We hypothesize that subcutaneous sarcoidosis of the periorbital area diagnosed in our patients might be associated with working in a tannery where he was exposed to several occupational health risk factors such as benzene-based dyes and formaldehyde, aniline, butyl acetate, ethanol, benzene, toluene, sulfuric acid and ammonium hydrogen sulfide [6–8]. Another important health risk factor for tannery workers is occupational exposure to chromium (Cr), which is used as a basic tanning pigment, mainly in the organic form or in the protein bound-form (leather dust). Chromium may enter the body by inhalation, ingestion and by direct cutaneous contact. Professional exposure to Cr increases the risk of dermatitis, cutaneous ulcers, perforation of the nasal septum and respiratory illnesses [6–8]. Moreover, a review of the literature reveals that some metals, including chromium, are able to induce a local sarcoid granuloma when introduced into the skin of sensitized individuals [6–8]. Our patient had a proven chrome allergy, and skin contact with the metal might have induced sarcoid reaction, especially as the patient had the habit of rubbing the left eye area with his fingers. Although no similar cases have been described yet, two cases of fatal inhalation anthrax (one of which was complicated by systemic sarcoidosis) associated with tannery work were reported [19]. To date, several environmental risk factors associated with increased occurrence of sarcoidosis have been identified in epidemiological studies, mainly exposure to water damage, working in the metal industry, motorcycle manufacture, wood burning and machining [3]. Other exposures reported to be associated with sarcoidosis were related to air transport, hair dressing, population density, being a dental technician (berylliosis), working in the medical and health sector and manufacture of furniture [3]. Higher frequency was found in regions with metal industry and intense agriculture, especially production of potatoes, bread grains and artificial meadows. Exposure to bio-aerosols, as well as mould/mildew exposures and contact with insecticides, were reported to be associated with a higher sarcoidosis frequency by the ACCESS (A Case-Control Etiologic Study of Sarcoidosis) study [3].

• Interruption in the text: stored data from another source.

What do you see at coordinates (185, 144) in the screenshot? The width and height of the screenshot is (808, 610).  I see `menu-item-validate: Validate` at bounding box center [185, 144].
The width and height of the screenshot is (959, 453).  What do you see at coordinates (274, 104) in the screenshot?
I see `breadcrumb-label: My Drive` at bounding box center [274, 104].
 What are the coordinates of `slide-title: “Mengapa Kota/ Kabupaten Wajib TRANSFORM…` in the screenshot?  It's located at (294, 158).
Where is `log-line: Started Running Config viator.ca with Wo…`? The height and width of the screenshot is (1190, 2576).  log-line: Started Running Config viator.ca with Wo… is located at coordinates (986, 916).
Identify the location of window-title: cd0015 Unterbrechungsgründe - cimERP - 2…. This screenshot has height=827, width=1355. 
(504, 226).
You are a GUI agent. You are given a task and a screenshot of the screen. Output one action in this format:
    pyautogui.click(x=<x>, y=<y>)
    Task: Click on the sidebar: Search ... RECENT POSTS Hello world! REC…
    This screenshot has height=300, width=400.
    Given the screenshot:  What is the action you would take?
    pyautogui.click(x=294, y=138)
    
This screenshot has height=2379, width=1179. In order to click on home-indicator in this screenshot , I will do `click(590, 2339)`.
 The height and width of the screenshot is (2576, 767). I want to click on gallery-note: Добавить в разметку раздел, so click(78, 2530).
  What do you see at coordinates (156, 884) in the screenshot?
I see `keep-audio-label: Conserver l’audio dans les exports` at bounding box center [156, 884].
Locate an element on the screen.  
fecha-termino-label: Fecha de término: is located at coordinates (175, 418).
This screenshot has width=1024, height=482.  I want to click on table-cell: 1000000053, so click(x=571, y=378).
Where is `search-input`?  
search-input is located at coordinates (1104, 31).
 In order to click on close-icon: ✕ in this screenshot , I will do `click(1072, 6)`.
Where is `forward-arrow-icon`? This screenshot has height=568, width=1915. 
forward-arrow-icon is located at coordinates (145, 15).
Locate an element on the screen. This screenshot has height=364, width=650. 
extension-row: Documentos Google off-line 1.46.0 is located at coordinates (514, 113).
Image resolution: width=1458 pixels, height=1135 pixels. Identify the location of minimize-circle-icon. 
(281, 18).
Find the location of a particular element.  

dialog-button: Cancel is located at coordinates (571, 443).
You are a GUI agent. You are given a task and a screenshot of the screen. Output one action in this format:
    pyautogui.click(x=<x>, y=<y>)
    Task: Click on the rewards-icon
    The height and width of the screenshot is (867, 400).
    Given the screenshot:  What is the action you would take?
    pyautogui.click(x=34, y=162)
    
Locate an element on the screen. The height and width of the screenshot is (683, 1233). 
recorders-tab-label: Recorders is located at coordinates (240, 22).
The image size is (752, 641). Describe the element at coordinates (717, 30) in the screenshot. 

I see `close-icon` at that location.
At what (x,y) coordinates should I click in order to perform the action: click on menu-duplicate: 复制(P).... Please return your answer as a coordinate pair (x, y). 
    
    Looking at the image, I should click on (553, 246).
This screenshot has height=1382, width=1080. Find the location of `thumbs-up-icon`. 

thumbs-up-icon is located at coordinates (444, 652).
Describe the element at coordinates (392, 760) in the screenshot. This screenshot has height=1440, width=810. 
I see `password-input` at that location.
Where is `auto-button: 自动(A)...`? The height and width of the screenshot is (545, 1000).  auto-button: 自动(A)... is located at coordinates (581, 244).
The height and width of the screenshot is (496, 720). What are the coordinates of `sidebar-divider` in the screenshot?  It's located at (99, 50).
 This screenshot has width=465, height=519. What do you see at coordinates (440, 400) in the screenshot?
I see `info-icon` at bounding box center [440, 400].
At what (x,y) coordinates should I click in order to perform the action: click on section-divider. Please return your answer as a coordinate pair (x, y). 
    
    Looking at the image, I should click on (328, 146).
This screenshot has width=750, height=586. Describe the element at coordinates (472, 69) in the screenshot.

Notably, ocular involvement is observed in 25–60% of patients with systemic sarcoidosis, and it may “pre-date” the widespread disease. This obliges a long-term close follow-up of these patients, since they may develop systemic disease months to years later. Since eye disease may be silent, a detailed examination of the eye is strongly recommended and sarcoidosis should be considered as the cause of abnormal eye findings [1, 10–13, 15]. In our patient clinical and histopathologic features were consistent with subcutaneous sarcoidosis of the periorbital area and eyelids; however, he did not present with any extracutaneous indications in 3-year follow-up.
In conclusion, we herein present an unusual case of unilateral subcutaneous sarcoidosis of the periorbital and buccal area probably due to occupational exposure to chemical substances used in the leather tanning process.
Conflict of interest
The authors declare no conflict of interest.